Angereichert werden diese Analysen mit Ergebnissen der stand. Fachkraftbefragung aus demselben Projektkontext, an welcher 355, an der Versorgung suchtbelasteter Familien beteiligte Fachkräfte teilgenommen haben. Von den 355 Personen, die den Fragebogen ausgefüllt haben, gaben 75,6 % weiblich und 23,5 % männlich als Geschlecht an. Ähnlich wie in der Zusammensetzung der Fokusgruppen ist mit 62 % die Beteiligung der Fachkräfte aus der Suchthilfe deutlich höher als die aus der JHG (14 %) und dem Gesundheitswesen (6 %).

 

Nähere Informationen zum Forschungsprojekt wie bspw. Details zum Sampling der Interviews finden Sie über den folgenden QR-Code. 

Welche Hilfeanlässe lassen sich identifizieren?

In den Fokusgruppendiskussionen desselben Forschungsprojekts wurde unter anderem wiederholt die Frage aufgeworfen, wie sich Klient*innen ins Hilfesystem integrieren lassen, vor allem, wenn diese bisher noch in keiner Weise ans Hilfesystem angebunden sind. Aus diesem Grund war es besonders aufschlussreich, einen Fokus der Analyse darauf zu legen, auf welchen Wegen die Gesprächspartner*innen in das/die Versorgungssystem/e gelangt sind und welchen Einflussfaktor das Erleben von Stigmatisierung und Diskriminierung hier bildet.

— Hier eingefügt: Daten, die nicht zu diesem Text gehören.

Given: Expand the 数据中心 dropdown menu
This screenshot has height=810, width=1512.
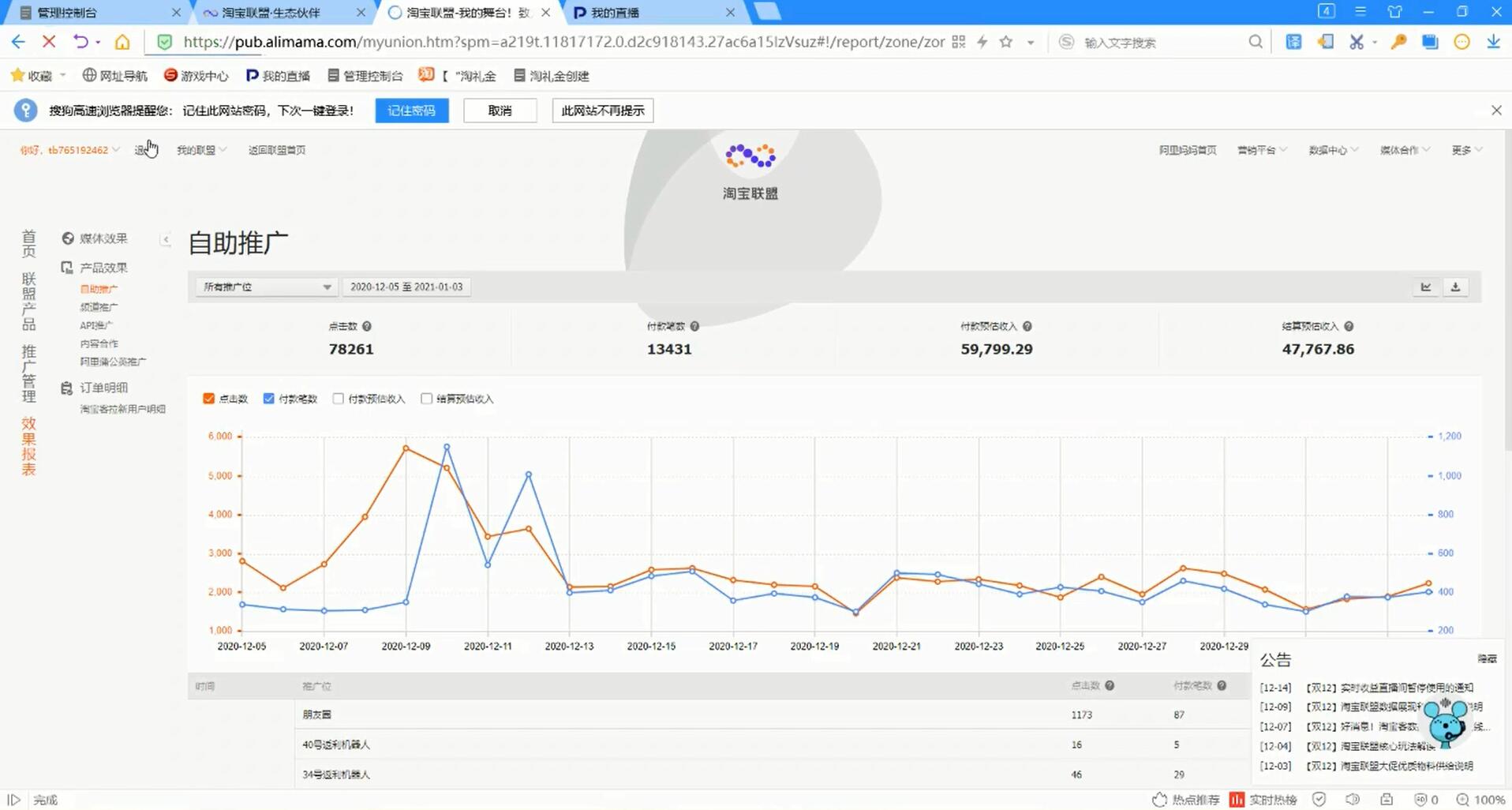Looking at the screenshot, I should [1332, 150].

Diese Anlässe für eine Hilfeaufnahme zeichnen ein heterogenes Bild. Unterschieden werden kann hier zwischen Hilfeaufnahmen auf Eigeninitiative und Fremdinitiative. Nachdem im Rahmen der Einleitung der Blick auf strukturelle Diskriminierung im Rahmen Intervention von außen in den Blick genommen wurde, werden im Folgenden die Falltypen betrachtet, in denen sich Eltern eigeninitiativ ans Hilfesystem gewandt haben.

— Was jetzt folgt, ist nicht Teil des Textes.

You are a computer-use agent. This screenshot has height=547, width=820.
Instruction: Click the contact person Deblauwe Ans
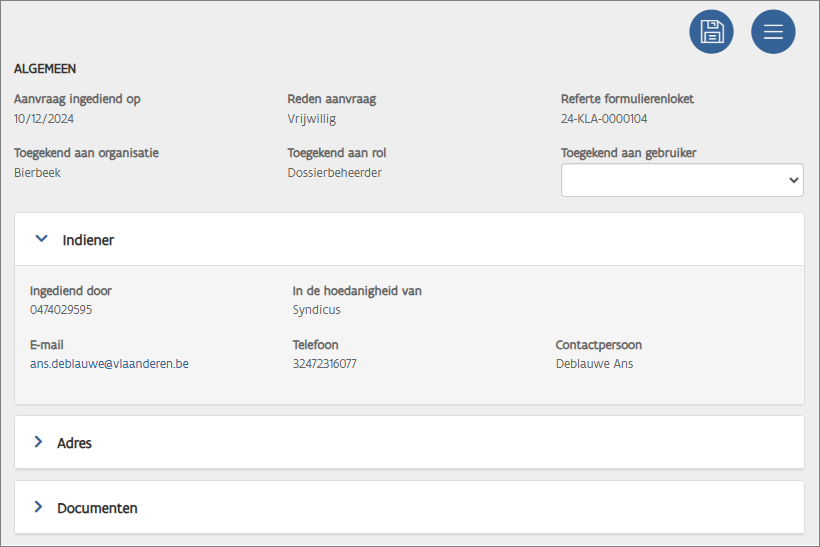point(594,364)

Unter den Anlässen aufgrund von Eigeninitiative finden sich verschiedene, durch die Gesprächspartner*innen empfundene Notsituationen, zu deren Bewältigung sie sich nicht mehr in der Lage sahen. So wird hier bspw. aufgeführt, dass aus einer psychischen Notsituation heraus eigeninitiativ eine Suchtberatungsstelle aufgesucht wurde. Auf diese aufmerksam wurde die interviewte Person im Vorfeld durch einen Verweis des psychiatrischen Versorgungssystems.

Ebenfalls in diese Kategorie fällt die Schilderung einer Mutter, die durch ihre Schwangerschaft die Motivation fand, sich Hilfe in Bezug auf ihren problematischen Konsum und die kommende Verantwortung für ein Kind zu suchen und sich direkt an das örtliche Jugendamt wandte.

Ein weiterer Anlass war die Hilfesuche aufgrund einer finanziell existentiellen Situation. Es wurde Kontakt zu einer psychosozialen Beratungsstelle aufgenommen. Von hier fand in Folge einer Sozialanamnese der Familiensituation eine Verweisberatung in andere Hilfeformen statt.

„Und wir sind dort aber hingegangen, weil wir eigentlich gedacht haben, wir kriegen dort geholfen wegen dem Strom, dass die uns vielleicht irgendwie helfen, den Strom zu bezahlen oder dass wir die Möglichkeit haben, den monatlich abzubezahlen und so. Und wir haben dann gemerkt, dass wir mit der Frau auch sprechen können. Und haben der das dann auch gesagt, dass wir Probleme haben, Suchtprobleme“ (Abs. 186-188 in PLR1-22.12.19).

In allen beschriebenen Kontexten wird deutlich, dass bei der Kontaktaufnahme mit dem Hilfesystem neben der Suchterkrankung/-belastung weitere Problemlagen vorlagen, die jeweils das Potential für Herabsetzung mit sich führen.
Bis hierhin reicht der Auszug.